MPs are launching an urgent inquiry into the disruption of UK meat exports to the EU since the end of the Brexit transition period on 1 January.
Food export businesses of all sizes have reported losing money and trade due to an increase in bureaucratic border processes.
The British Meat Processors Association (BMPA) recently warned that meat companies were seeing a 'serious and sustained loss of trade' with the EU.
The House of Commons EFRA Committee's inquiry aims to scrutinise the government's response and see how support can be increased for exporters.
Calling for a swift response, the Committee has written to Defra Secretary George Eustice asking him to set out the arrangements which will help firms access much-needed financial support quickly.
MPs who sit on the Committee are also asking for estimates of the cost to date to UK food businesses caused by border issues and delays.
The broader inquiry, which will now begin accepting evidence, will explore both long and short-term action plans for exports to the bloc, whilst also scrutinising the government's immediate response to disruptions.

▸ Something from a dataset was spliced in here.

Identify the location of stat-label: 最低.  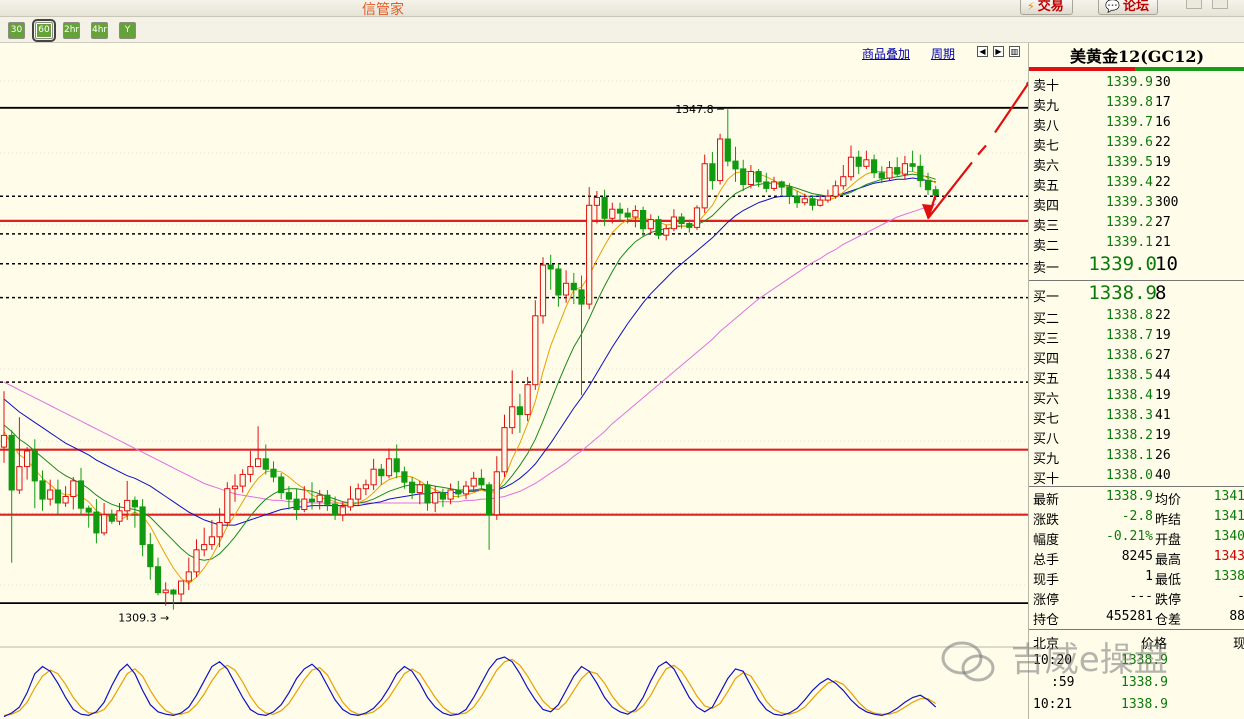
(1168, 580).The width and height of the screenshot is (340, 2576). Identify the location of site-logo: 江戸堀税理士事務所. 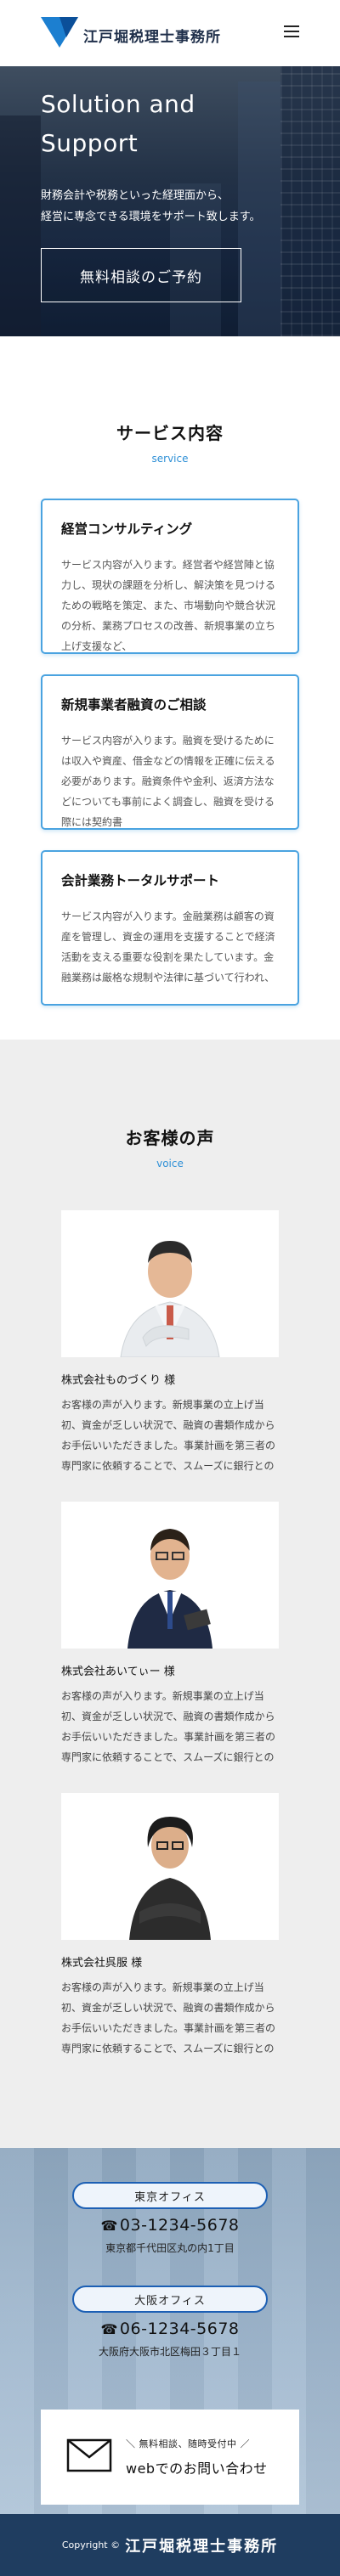
(131, 32).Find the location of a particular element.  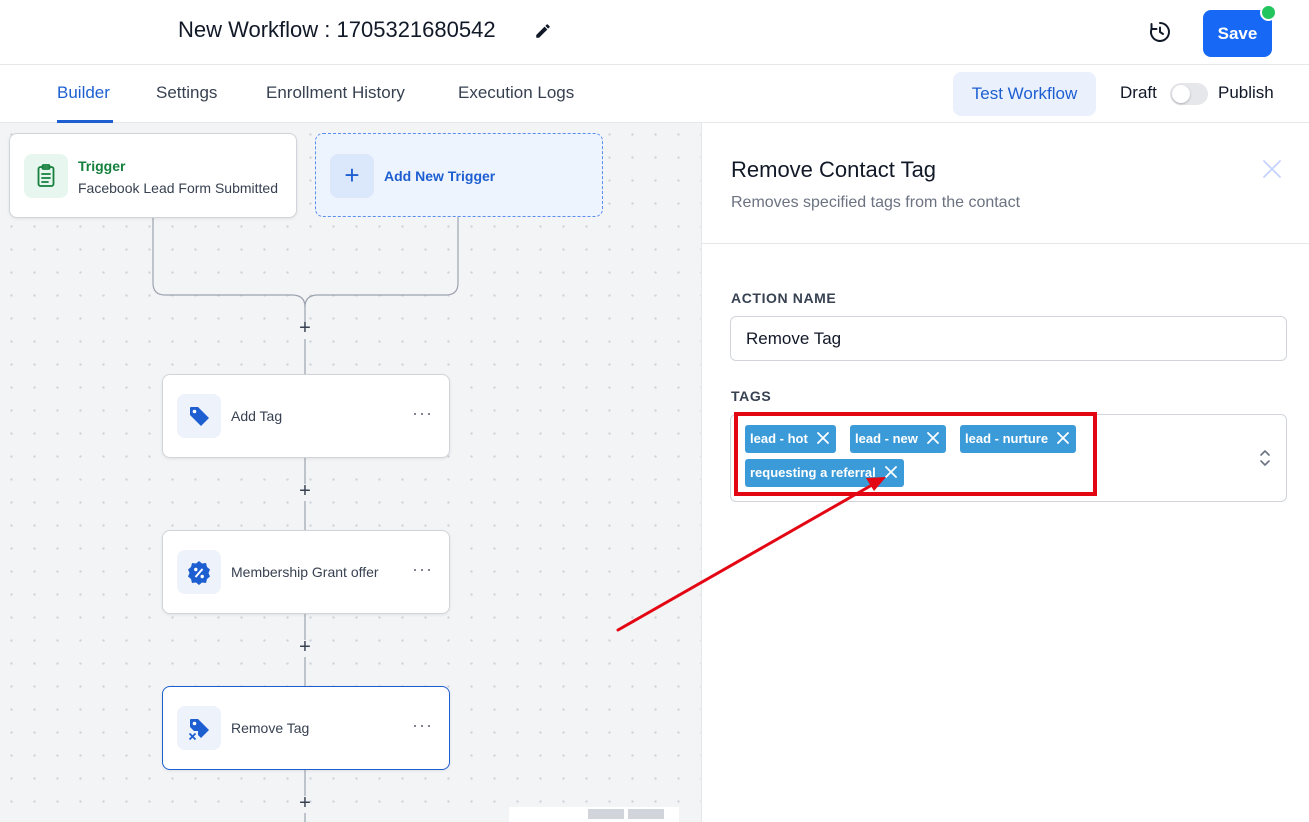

The Committee will also look at the UK's preparedness for checking food imports from the EU later this year, and what lessons have been learnt from the last month.
Neil Parish MP, Chair of the Committee, said food export businesses had lost 'many tens of thousands of pounds' due to 'delays, disruption and red tape'.
"This needs to be gripped by the government at the highest level before businesses go to the wall," Mr Parish said.
"It's time for the government to get its act together and set out short, medium and long-term action plans for how it will support British food exporters.
"It is also clear that systems need to be streamlined, businesses supported, and mitigation plans made ahead of upcoming checks on food imports."
The EFRA Committee is seeking written evidence on the issue with an initial deadline for responses set for 19 February.